CONSIGNE
Reproduisez à l'identique la portion du passage à lire qui va de « Issu de la maison » à « roi de France. ».

PASSAGE À LIRE
□ □ □ □

Pour les articles homonymes, voir le roi de Suède Charles X Gustave et le cardinal Charles de Bourbon.
Issu de la maison capétienne de Bourbon, il est le septième enfant et cinquième fils du dauphin Louis et de la dauphine, née Marie-Josèphe de Saxe. Il est le dernier petit-fils de Louis XV et de Marie Leszczynska et succède à ses deux frères Louis XVI et Louis XVIII comme roi de France.
Attaché aux conceptions et valeurs de l'Ancien Régime, chef de file des ultraroyalistes sous Louis XVIII, il tente d'incarner la continuité de l'État et de la monarchie après la période révolutionnaire. À son avènement, sa priorité est de conserver la charte constitutionnelle octroyée par son frère dix ans plus tôt. Il renoue avec la tradition du sacre en 1825.

□ □ □ □

EXTRAIT DE DONNÉES

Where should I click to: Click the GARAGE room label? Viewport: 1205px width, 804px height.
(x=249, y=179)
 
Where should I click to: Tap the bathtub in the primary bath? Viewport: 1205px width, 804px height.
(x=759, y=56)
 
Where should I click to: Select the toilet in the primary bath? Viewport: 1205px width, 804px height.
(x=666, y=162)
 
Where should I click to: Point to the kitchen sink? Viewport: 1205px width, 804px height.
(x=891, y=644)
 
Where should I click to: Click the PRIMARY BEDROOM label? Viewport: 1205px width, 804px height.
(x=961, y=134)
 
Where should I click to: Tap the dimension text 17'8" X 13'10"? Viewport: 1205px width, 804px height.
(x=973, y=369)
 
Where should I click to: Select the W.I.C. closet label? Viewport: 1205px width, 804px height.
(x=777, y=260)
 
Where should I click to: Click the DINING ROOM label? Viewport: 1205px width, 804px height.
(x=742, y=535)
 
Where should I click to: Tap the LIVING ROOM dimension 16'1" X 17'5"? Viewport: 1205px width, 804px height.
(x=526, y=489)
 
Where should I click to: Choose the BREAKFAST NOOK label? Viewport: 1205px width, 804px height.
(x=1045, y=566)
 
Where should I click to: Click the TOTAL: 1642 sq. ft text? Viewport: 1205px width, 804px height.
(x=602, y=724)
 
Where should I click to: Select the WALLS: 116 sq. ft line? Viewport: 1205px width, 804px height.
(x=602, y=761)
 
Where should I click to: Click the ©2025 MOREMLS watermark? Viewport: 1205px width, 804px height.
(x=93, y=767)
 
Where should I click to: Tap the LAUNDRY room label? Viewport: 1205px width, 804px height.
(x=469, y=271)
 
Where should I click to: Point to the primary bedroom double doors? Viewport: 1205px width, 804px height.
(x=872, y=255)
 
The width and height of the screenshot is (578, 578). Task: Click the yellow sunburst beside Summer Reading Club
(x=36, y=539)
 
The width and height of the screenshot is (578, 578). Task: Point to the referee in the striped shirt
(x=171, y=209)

□ □ □ □

CORRIGÉ
Issu de la maison capétienne de Bourbon, il est le septième enfant et cinquième fils du dauphin Louis et de la dauphine, née Marie-Josèphe de Saxe. Il est le dernier petit-fils de Louis XV et de Marie Leszczynska et succède à ses deux frères Louis XVI et Louis XVIII comme roi de France.